La course aux désirs

Une vieille femme et son mari bûcheron travaillaient dur pour couper deux fagots de bois par jour. L’un était vendu sur le marché tandis qu’ils gardaient l’autre pour se chauffer. Les deux vieux vivaient chichement, mais pouvaient compter sur davantage de riz cette année, peut-être une nouvelle toiture pour l’année prochaine et un bœuf dans trois ans.  Pourtant, ils se plaignaient sans cesse de leur sort. Un jour qu’ils se rendaient dans la forêt, ils croisèrent un génie, chance extrêmement rare ! Celui-ci leur donna le choix:

« Dans ma main gauche, un trésor: la possibilité de vous payer ce que vous désirez. Dans ma main droite: la tempérance. »

Le mari, convaincu qu’une telle opportunité ne se présenterait pas deux fois, choisit sans hésiter la main gauche. Pour la tempérance, ils en avaient fait preuve jusqu’ici et c’était bien assez !

Grâce à l’argent, la femme voulut goûter une cuisine plus savoureuse: chaque soir, pendant un an  ils se payèrent des mets exquis. Mais bien vite, voyant qu’ils ne pourraient jamais s’offrir tous les plats existants, ils abandonnèrent. Ils songèrent ensuite à faire réparer leur maison.

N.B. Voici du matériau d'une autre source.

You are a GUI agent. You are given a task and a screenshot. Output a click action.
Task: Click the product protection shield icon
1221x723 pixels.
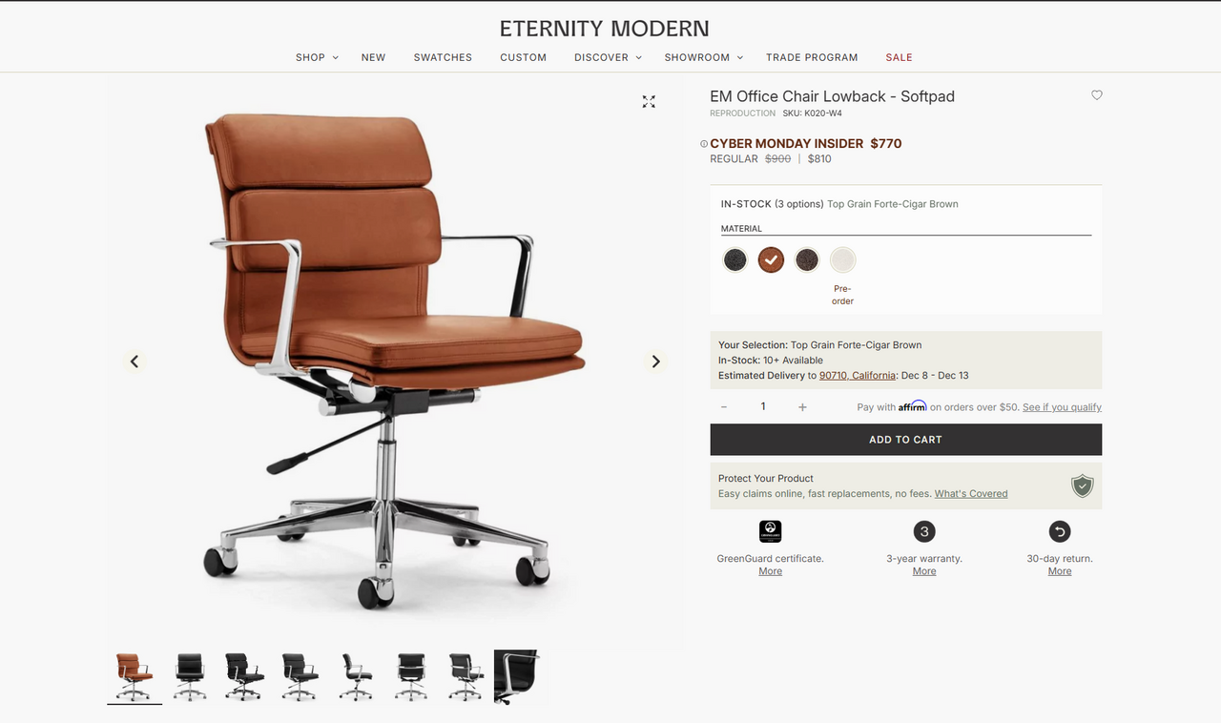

« Mais pourquoi se contenter d’une pièce alors que nous pouvons nous payer une belle maison ? », dit le mari.

Ils firent donc venir tous les architectes de la région, et tous leur proposèrent des modèles, des plans et des matériaux différents... si bien qu’au bout d’un an les deux vieillards n’avaient pas encore choisi. Pressés de dépenser leur argent, ils se rappelèrent alors qu’ils avaient besoin d’un bœuf: « Pourquoi un seul ? demanda le mari. Nous pourrions acheter un troupeau entier ! ». Mais là encore, les races bovines sont nombreuses et le couple ne sut décider laquelle de la Charolaise ou de la Limousine était la meilleure…

La vie des deux vieux fut un calvaire : un nouveau désir effaçant l’ancien ils s’épuisèrent à désirer sans pouvoir s’offrir quoi que ce fût.  Lorsqu’à nouveau le dieu se présenta à eux, il leur dit: « Sots que vous êtes ! Vous possédiez déjà la tempérance. Qu’aviez-vous besoin d’un trésor ! »

Savoir régler ses désirs est la plus grande richesse que nous puissions souhaiter. Car un désir est par nature insatisfait: mieux vaut se contenter de peu pour être comblé que de désirer toujours mieux et ne rien obtenir.